Zeugen Raucher asthmatische Kinder?

Phyllis Kuhn Medizinredakteurin

Kinder, die mit Zigarettenrauch in Kontakt kommen, haben ein erhöhtes Asthma-Risiko. Eine Studie aus Norwegen zeigt: Offenbar spielen rauchende Väter dabei eine größere Rolle, als bisher angenommen.

Kind mit Asthma
Asthma gehört zu den häufigsten chronischen Erkrankungen bei Kindern © alamy

Schon lange ist bekannt, dass der Lebensstil der Eltern großen Einfluss auf die Gesundheit der Kinder hat. Und zwar während der Kindheit, aber auch schon vor der Geburt – sogar vor der Zeugung. Bisher stand dabei immer der Lebensstil der Mutter im Fokus. So ist bekannt, dass Stress, schlechte Ernährung sowie der Konsum von Alkohol und Zigaretten der Entwicklung des Kindes direkt schaden können.  Hinweise darauf, dass auch gesundheitsschädigendes Verhalten des Vaters die Nachkommen eines Paares beeinflussen kann, verdichten sich inzwischen zunehmend. Schädlichstes Verhalten ist dabei anscheinend das Rauchen.

 

Kinder von rauchenden Vätern haben dreimal so hohes Asthma-Risiko

Forscher aus Norwegen haben in einer umfangreichen Meta-Analyse die Daten von 24.000 Kindern und deren Eltern untersucht. Dr. Cecilie Svanes vom Zentrum für internationale Gesundheit in Bergen und ihr Team machten dabei eine überraschende Entdeckung: Kinder von rauchenden Vätern litten mehr als dreimal so häufig an Asthma, wie Kinder von Nichtrauchern. Und das auch, wenn die Väter bereits bis zu fünf Jahre vor der Zeugung mit dem Rauchen aufgehört hatten. Je länger die Väter zum Glimmstängel griffen und je früher sie damit begonnen hatten, desto höher war das Risiko für eine Asthma-Erkrankung ihrer Kinder. Überraschenderweise zeigte die Studie keinen Einfluss auf das Asthmarisiko des Kindes, wenn die Mütter zuvor geraucht hatten.

 

Rauchen verursacht epigenetische Schäden

Die Forscher gehen davon aus, dass das Rauchen bei den Vätern epigenetische Schäden verursacht und diese über die Spermien an den Nachwuchs weitergegeben werden. Das bedeutet, dass durch äußere Faktoren – in diesem Fall das Rauchen – Mechanismen geändert werden, die zu einem stärkeren oder schwächeren Ablesen bestimmter Gene führen. Dabei wird zwar die Aktivität eines Gens, aber nicht deren Erbinformation an sich geändert.

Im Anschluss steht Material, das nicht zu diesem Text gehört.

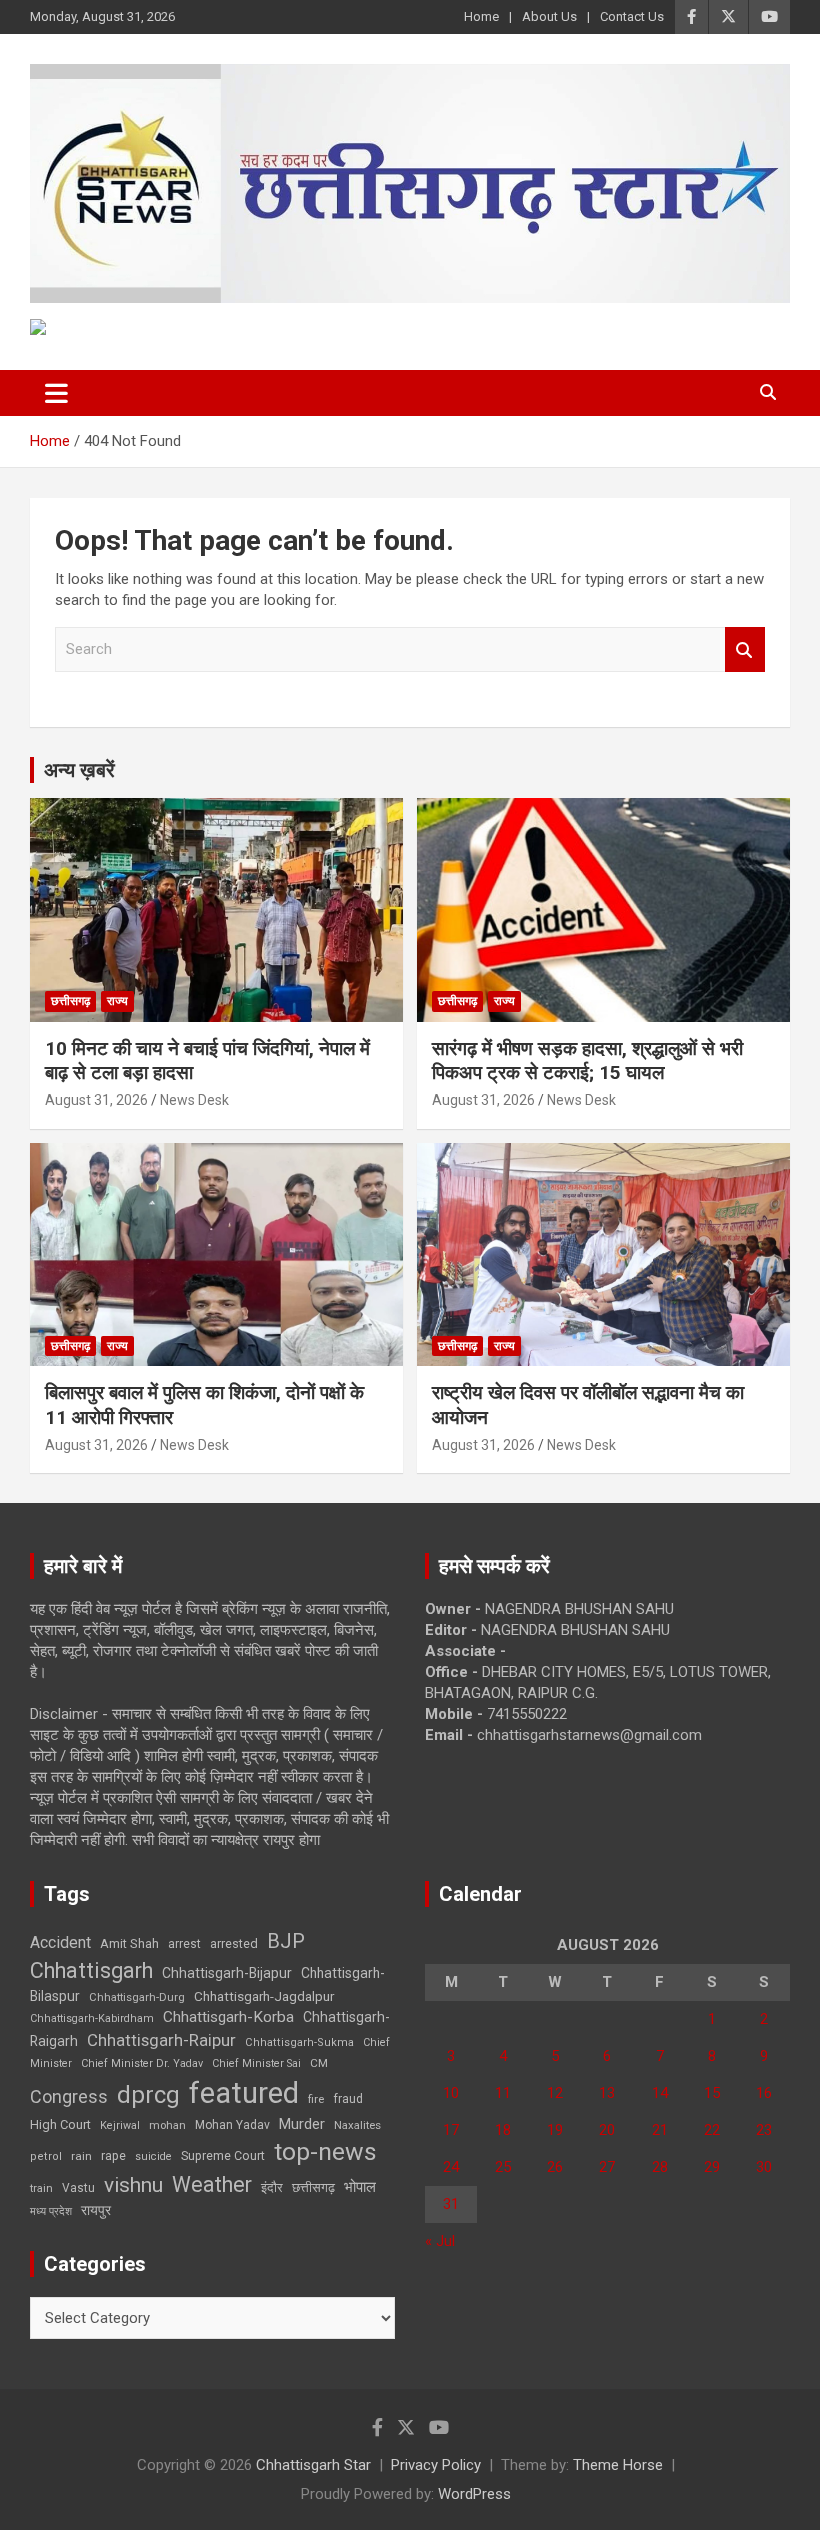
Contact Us (632, 16)
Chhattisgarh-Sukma (299, 2042)
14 (660, 2093)
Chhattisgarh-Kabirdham (92, 2018)
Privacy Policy (436, 2465)
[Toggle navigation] (56, 393)
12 (555, 2093)
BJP (286, 1941)
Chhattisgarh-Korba (228, 2017)
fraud (348, 2099)
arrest (184, 1944)
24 (451, 2167)
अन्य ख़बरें (79, 770)
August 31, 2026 (96, 1100)
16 (764, 2093)
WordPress (474, 2494)
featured (244, 2093)
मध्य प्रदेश (51, 2211)
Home (481, 16)
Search (745, 649)
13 (607, 2093)
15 (712, 2093)
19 (555, 2130)
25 (503, 2167)
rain (81, 2156)
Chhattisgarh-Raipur (161, 2040)
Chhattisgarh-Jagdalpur (264, 1996)
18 (503, 2130)
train (41, 2188)
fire (316, 2099)
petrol (46, 2156)
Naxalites (357, 2125)
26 (555, 2167)
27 (607, 2167)
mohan (167, 2125)
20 (607, 2130)
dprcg (148, 2095)
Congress (69, 2096)
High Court (60, 2124)
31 (451, 2204)
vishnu (133, 2185)
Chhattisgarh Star (313, 2465)
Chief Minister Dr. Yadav (142, 2063)
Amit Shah (129, 1943)
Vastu (78, 2188)
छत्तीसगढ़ (70, 1001)
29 (712, 2167)
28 (660, 2167)
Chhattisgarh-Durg (137, 1997)
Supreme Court (223, 2155)
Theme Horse (618, 2465)
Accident (60, 1942)
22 (712, 2130)
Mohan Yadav (232, 2125)
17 (451, 2130)
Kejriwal (120, 2125)
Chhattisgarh (91, 1970)
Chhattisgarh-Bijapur (227, 1973)
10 (451, 2093)
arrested (234, 1943)
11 (503, 2093)
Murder (302, 2124)
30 (764, 2167)
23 (764, 2130)
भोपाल (360, 2187)
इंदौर (272, 2187)
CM (319, 2063)
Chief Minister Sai (256, 2063)
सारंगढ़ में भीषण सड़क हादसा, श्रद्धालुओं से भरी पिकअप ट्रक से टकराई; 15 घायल (587, 1061)
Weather (212, 2184)
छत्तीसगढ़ (313, 2187)
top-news (325, 2151)
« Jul (440, 2241)
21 (660, 2130)
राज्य (117, 1001)
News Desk (194, 1100)
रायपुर (96, 2210)
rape (113, 2155)
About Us (549, 16)
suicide (153, 2156)
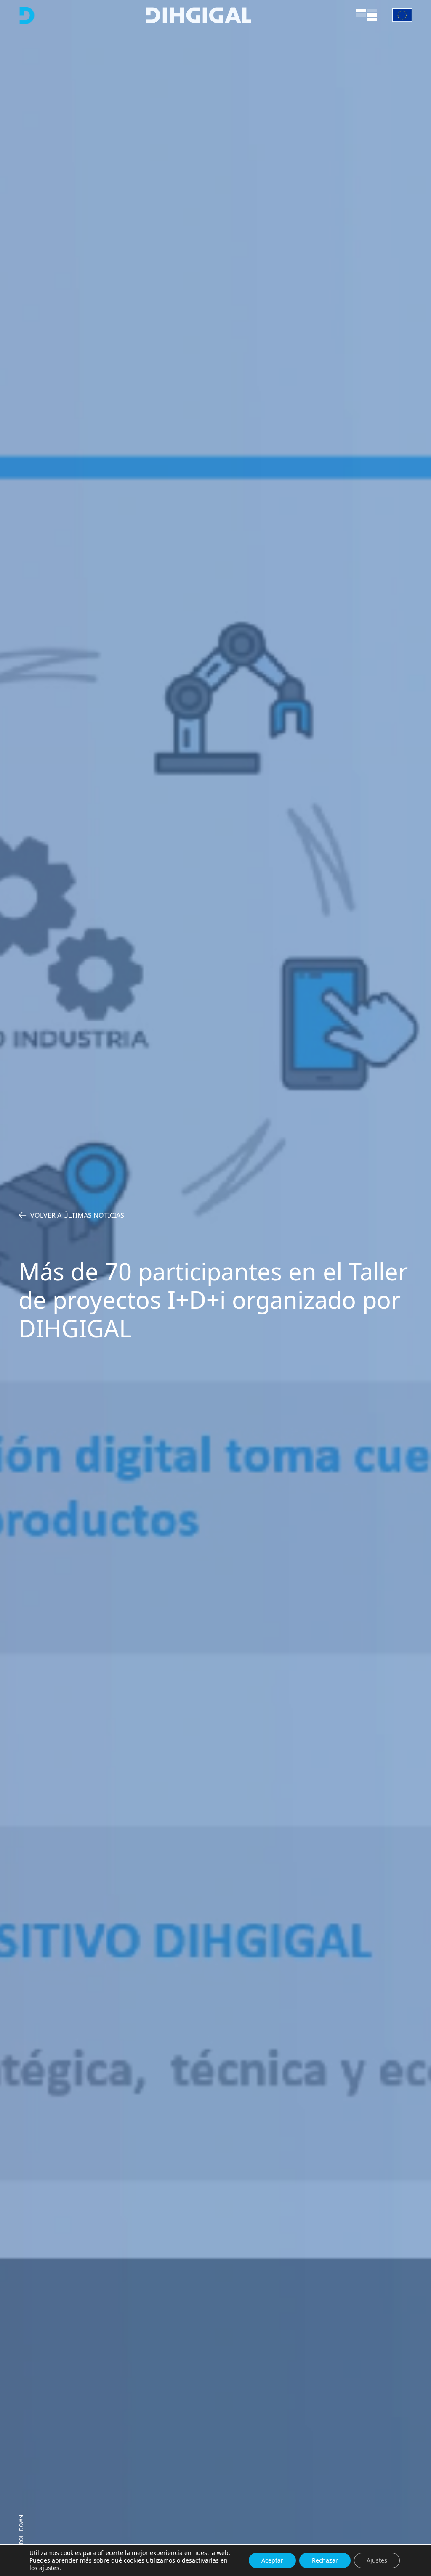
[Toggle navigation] (366, 15)
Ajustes (377, 2560)
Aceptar (272, 2560)
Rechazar (325, 2560)
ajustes (49, 2568)
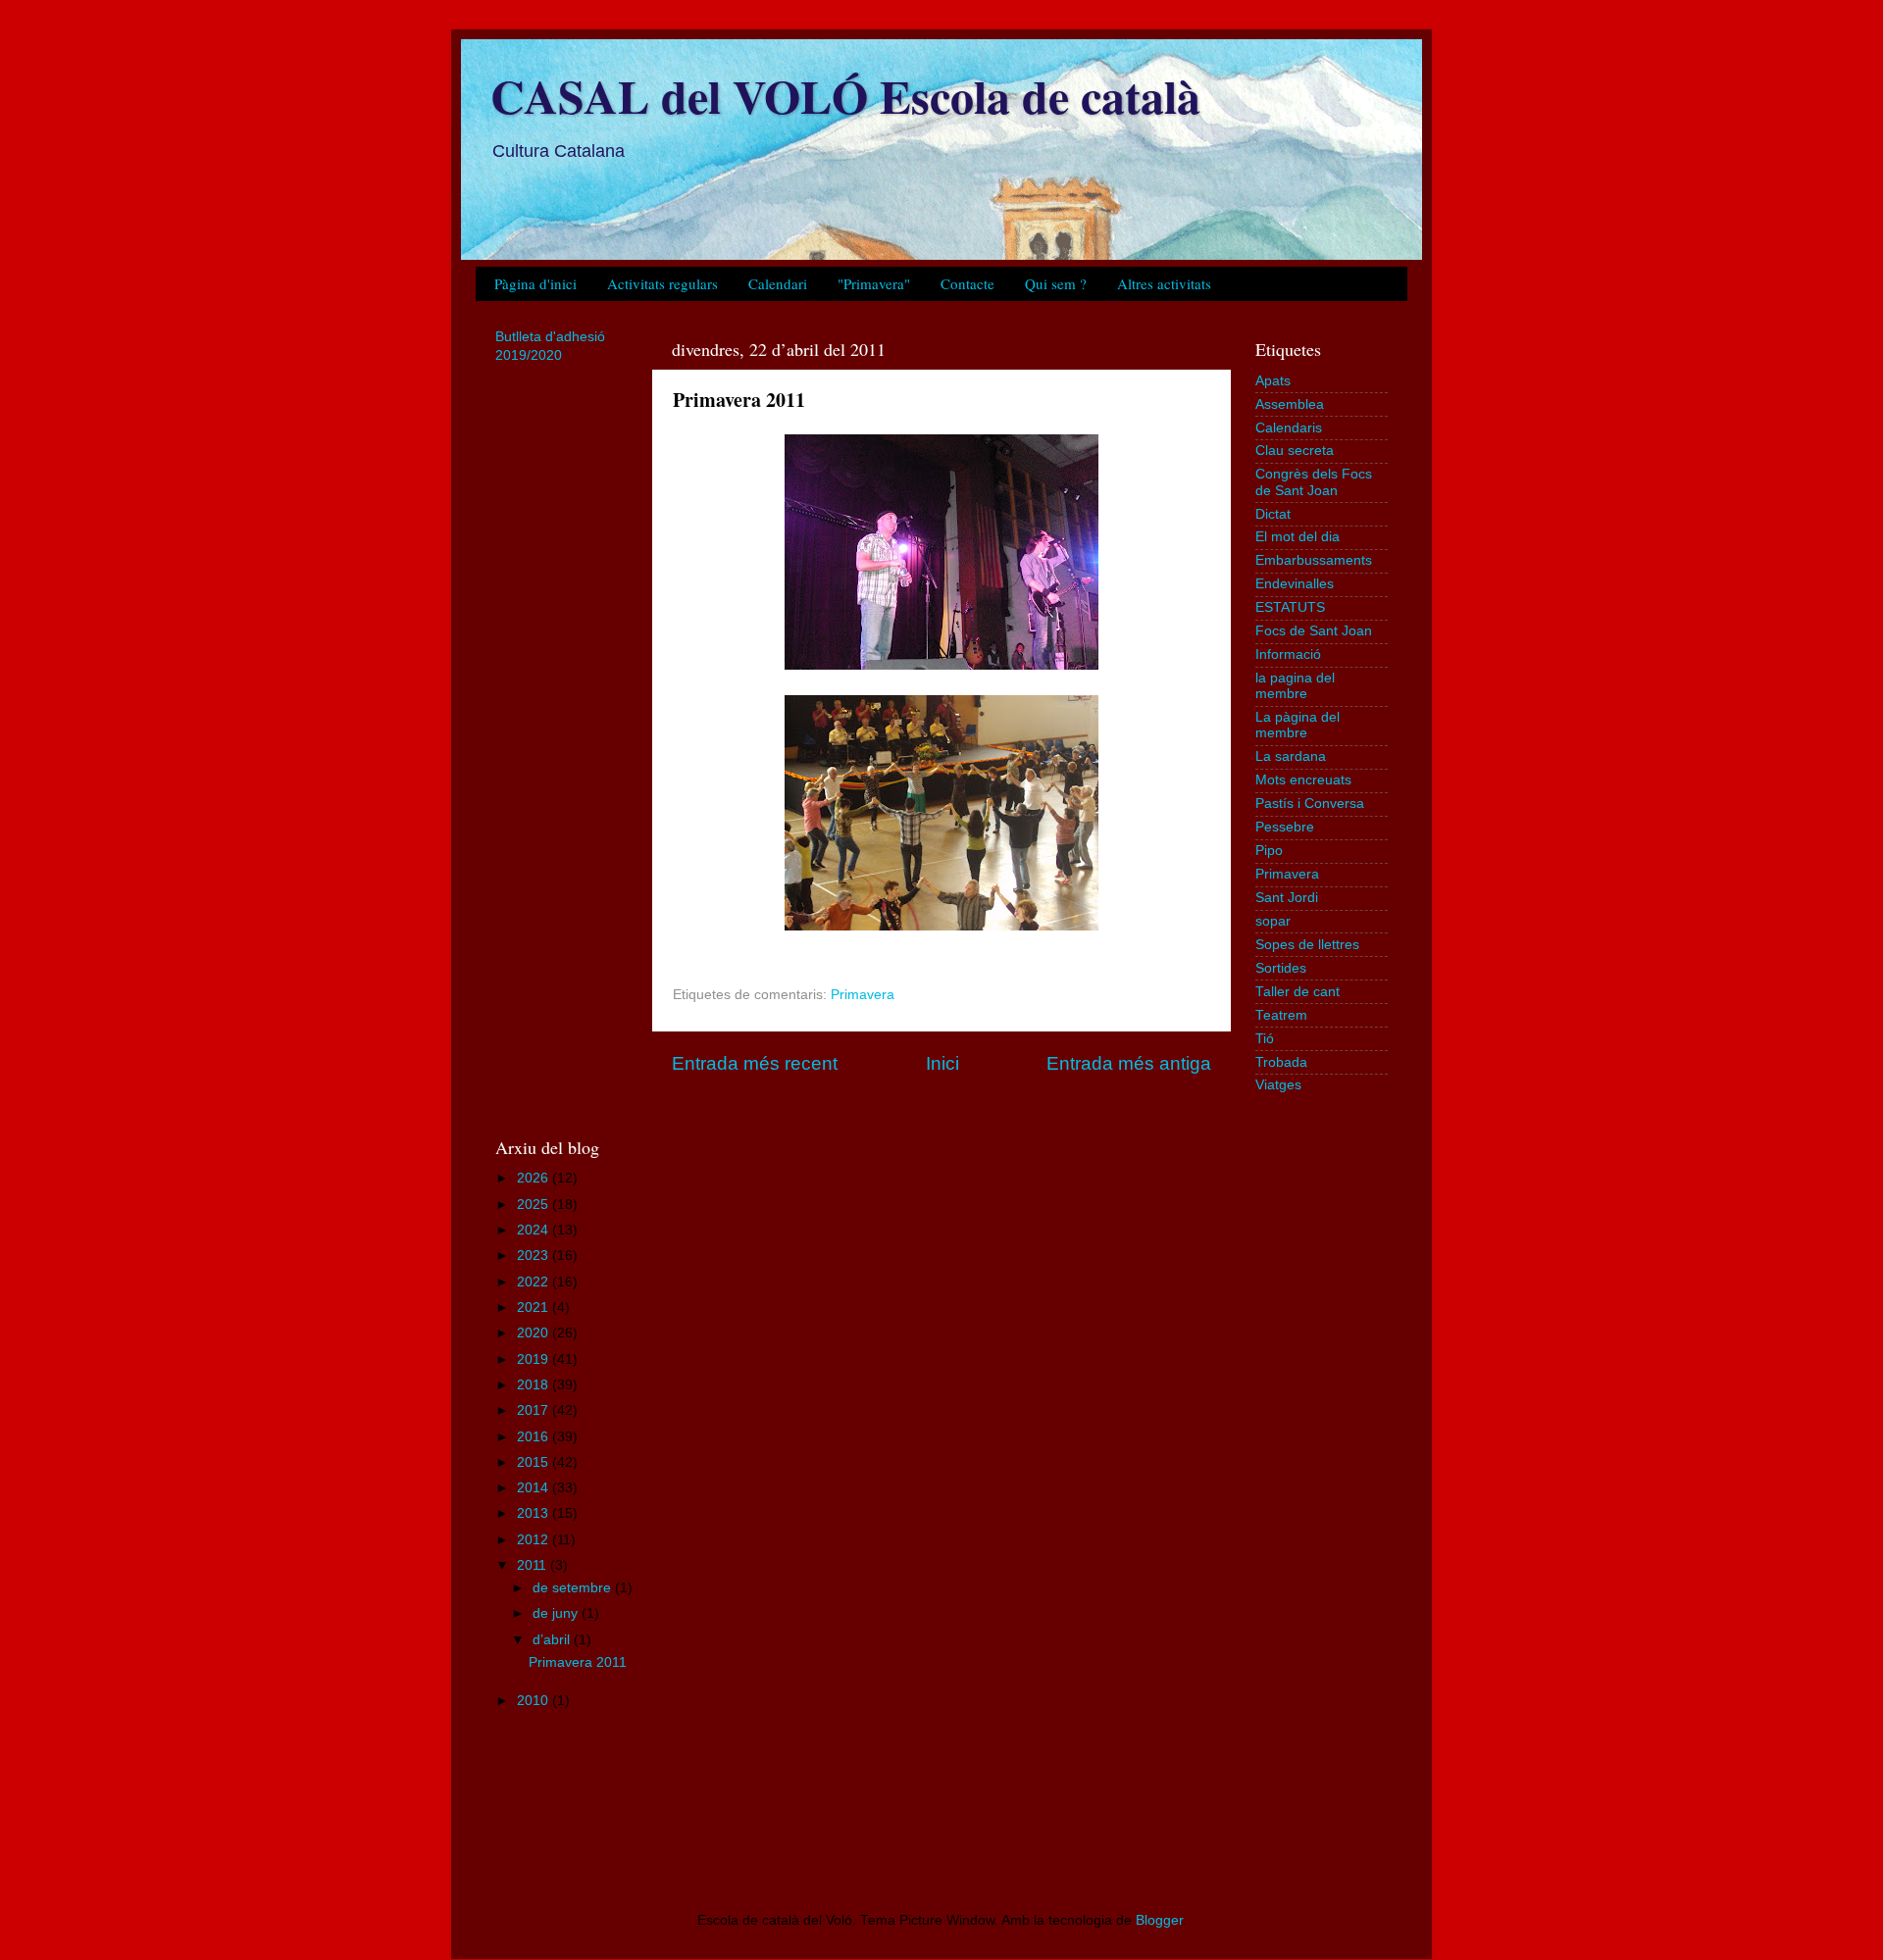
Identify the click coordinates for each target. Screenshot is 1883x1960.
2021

Svanes plädiert aufgrund der Ergebnisse ihres Teams für eine bessere Aufklärung unter Männern, welchen Einfluss das Rauchen für späteren Nachwuchs haben kann: „Politische Entscheidungsträger sollten sich bei Interventionen auch auf junge Männer konzentrieren und diese vor den Gefahren des Rauchens speziell für deren ungeborene Kinder warnen“.

Hamburg, 3. Oktober 2016

Das könnte Sie auch interessieren
Themen
Copyright 2018 praxisvita.de. All rights reserved.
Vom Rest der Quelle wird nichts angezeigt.